6. Configure Membership setting on Web.Config

In the Web.config file, add a connection string similar to the following to point to your membership database.

<connectionStrings > <add name="MyConStr" connectionString="Initial Catalog=aspnetdb;data source=localhost;Integrated Security=SSPI;" /> </connectionStrings>

In this example, MyConStr is the name you will use for this connection. Set the connectionString attribute to the membership database you created earlier.
Add <Membership/> to config file after then <authorization/> element .

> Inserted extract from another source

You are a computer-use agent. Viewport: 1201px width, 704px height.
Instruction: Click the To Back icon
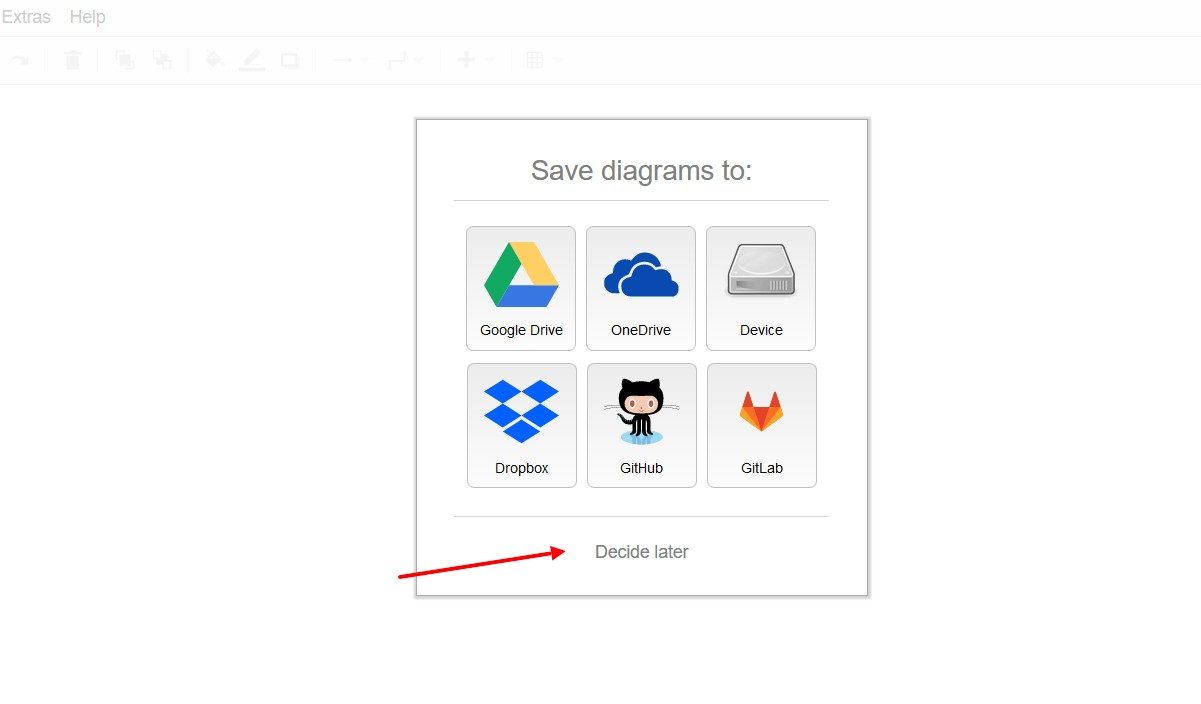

<membership defaultProvider="MySqlMembershipProvider" > <providers> <clear/> <add name="MySqlMembershipProvider" connectionStringName="MyConStr" applicationName="MyAppName" type="System.Web.Security.SqlMembershipProvider, System.Web, Version=2.0.0.0, Culture=neutral, PublicKeyToken=b03f5f7f11d50a3a" /> </providers> </membership> 
check the connectionStringName attribute to the same name ("MyConStr") you have assigned in the above connectionStrings section. Also set the applicationName attribute to a unique value representing the application. User details are organized by application name within the membership database. 
Note You must set the defaultProvider attribute of the <membership> element to point to the provider definition. The login controls use this attribute to determine which property to use by default. However, these controls also expose a MembershipProvider property that lets you use non-default providers with the controls. While you can also set the MembershipProvider property of the login controls, it is good practice to set the defaultProvider attribute.